One of the coaches likens these eager ballplayers to a harvest: “When it grows, you sell it.” This baseball-island connection goes back decades: Four outstanding Dominican players in the 1962 San Francisco Giants were signed for a total of $5,000, a pittance compared to what their American teammates were getting. Once again, it all comes down to race, class and power.
The jury gave a special mention to América, Sonia Fritz’s drama about a young woman (the compelling Lymari Nadal in the title role) who flees her abusive lover in Vieques (the small island east of Puerto Rico that was a U.S. Navy bombing test site) for a new life with family in New York City and as a nanny for a constantly bickering upper-class couple. Her exile is even more painful because she’s left behind a 14-year-old daughter who’s run off with a boyfriend. The scenes with América’s Bronx family (including “Ugly Betty” dad Tony Plana) are especially winning and warm, and Nadal effortlessly earns our sympathy for her struggle. The melodramatic climax, after América’s volatile ex-lover tracks her down, seems to belong in another, more genre-oriented film, but to be fair, that sequence was hampered by digital projection glitches at the screening.
In a Q&A after the screening, the engaging Fritz revealed that her film was shot in 18 days, a remarkable feat for a picture this stylishly directed. América played in eight theatres in Puerto Rico for two months, and surely has enough wide audience potential for a U.S. theatrical release, especially with our growing Latino population.
A standout attraction of the Aruba Fest is its intimate Q&As with visiting celebrities. Virginia Madsen, who co-stars with Morgan Freeman in the sweet opening-night film The Magic of Belle Isle, was refreshingly candid in her conversation with “Extra” correspondent Ben Lyons. The Sideways Oscar nominee laughed about her image as a voluptuous ’80s starlet (“The ‘girls’ walked in before me” at auditions) and advised that the attitudes towards actresses “of a certain age” are always “someone else’s perception.” She also confided a harrowing story about a low point in her career when her house was about to be foreclosed on and she considered taking a role in which she would be required to jump into a swimming pool filled with rats. Seeing that as a metaphor for her career, she turned it down, and within two weeks fate offered her a lucrative TV movie opposite Tom Selleck.

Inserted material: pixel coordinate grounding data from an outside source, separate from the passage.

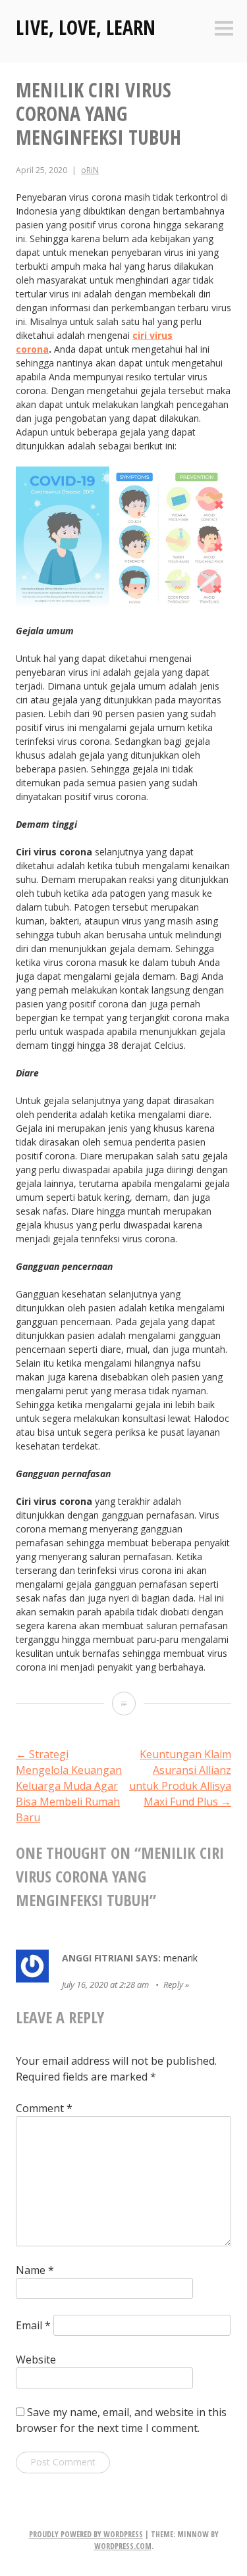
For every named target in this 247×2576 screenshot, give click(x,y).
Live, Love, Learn (85, 27)
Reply (173, 1984)
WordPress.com (122, 2546)
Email (33, 2325)
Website (36, 2359)
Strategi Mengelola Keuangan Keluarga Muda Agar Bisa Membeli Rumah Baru (69, 1786)
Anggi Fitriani (97, 1958)
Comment (44, 2108)
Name (35, 2270)
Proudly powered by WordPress (86, 2534)
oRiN (90, 170)
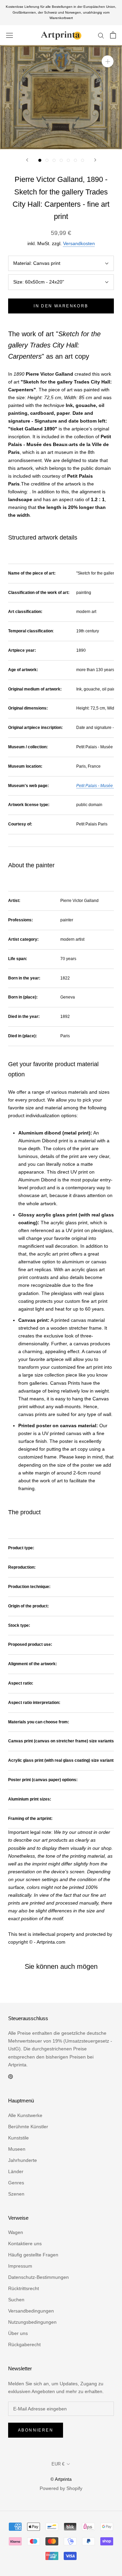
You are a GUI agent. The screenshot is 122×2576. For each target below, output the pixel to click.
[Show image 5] (68, 160)
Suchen (16, 2299)
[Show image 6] (75, 160)
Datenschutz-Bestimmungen (38, 2277)
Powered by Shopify (61, 2488)
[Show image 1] (39, 160)
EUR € (58, 2464)
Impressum (20, 2266)
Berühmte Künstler (28, 2126)
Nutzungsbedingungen (32, 2322)
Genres (16, 2182)
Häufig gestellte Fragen (33, 2254)
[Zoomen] (108, 61)
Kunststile (18, 2137)
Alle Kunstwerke (25, 2115)
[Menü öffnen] (9, 35)
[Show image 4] (61, 160)
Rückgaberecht (24, 2344)
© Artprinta (61, 2479)
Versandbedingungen (31, 2311)
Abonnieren (35, 2430)
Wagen (15, 2232)
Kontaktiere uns (25, 2243)
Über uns (18, 2333)
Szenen (16, 2194)
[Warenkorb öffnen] (113, 35)
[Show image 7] (82, 160)
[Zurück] (27, 159)
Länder (15, 2171)
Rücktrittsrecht (23, 2288)
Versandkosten (79, 243)
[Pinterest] (10, 2076)
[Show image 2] (46, 160)
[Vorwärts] (95, 159)
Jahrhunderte (22, 2160)
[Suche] (101, 35)
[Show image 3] (54, 160)
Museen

Madsen, still quite beautiful, confessed to gushing over Morgan Freeman at their first meeting at his American Film Institute tribute. The two stars have a lovely rapport in Rob Reiner’s movie, a chemistry that sparked, Madsen said, from their mutual love of Frank Sinatra songs.
Oscar-winning editor Pietro Scalia’s session was more of a tutorial on his approach to film editing. He called editing “the third stage of rewriting the film,” noting that “nothing is a given” at that stage. He showed the opening scene of Gladiator and shared how the first symbolic shot of a hand gliding through a wheat field came to him during the editing process. Scalia followed with the virtuosic opening sequence of JFK (which got a big round of applause) and a helicopter raid scene from Black Hawk Down inspired by alien-invasion thrillers.
Scalia is the editor of two big summer 3D movies, Prometheus and The Amazing Spider-Man, and he offered some extremely sensible advice on editing (and directing) for 3D. You need to be conscious of how long it takes the eye to settle, he declared, and “the proper geometry of space is something you can’t cheat.” For fast-cut action scenes, he recommends adjusting the convergence so that the images are shallower, closer to 2D. Scalia’s handiwork is there for all to see in the impactful visuals of Prometheus now on worldwide screens.
The Aruba International Film Festival is also a music festival, it turns out, and the first two nights featured 100-minute outdoor concerts from Latin music superstars Juanes and Marc Anthony. As the thousands of spectators sang along to nearly every song, this New Yorker realized there really is a whole other world of pop culture out there. When I get back, I’m ordering my first Juanes CD.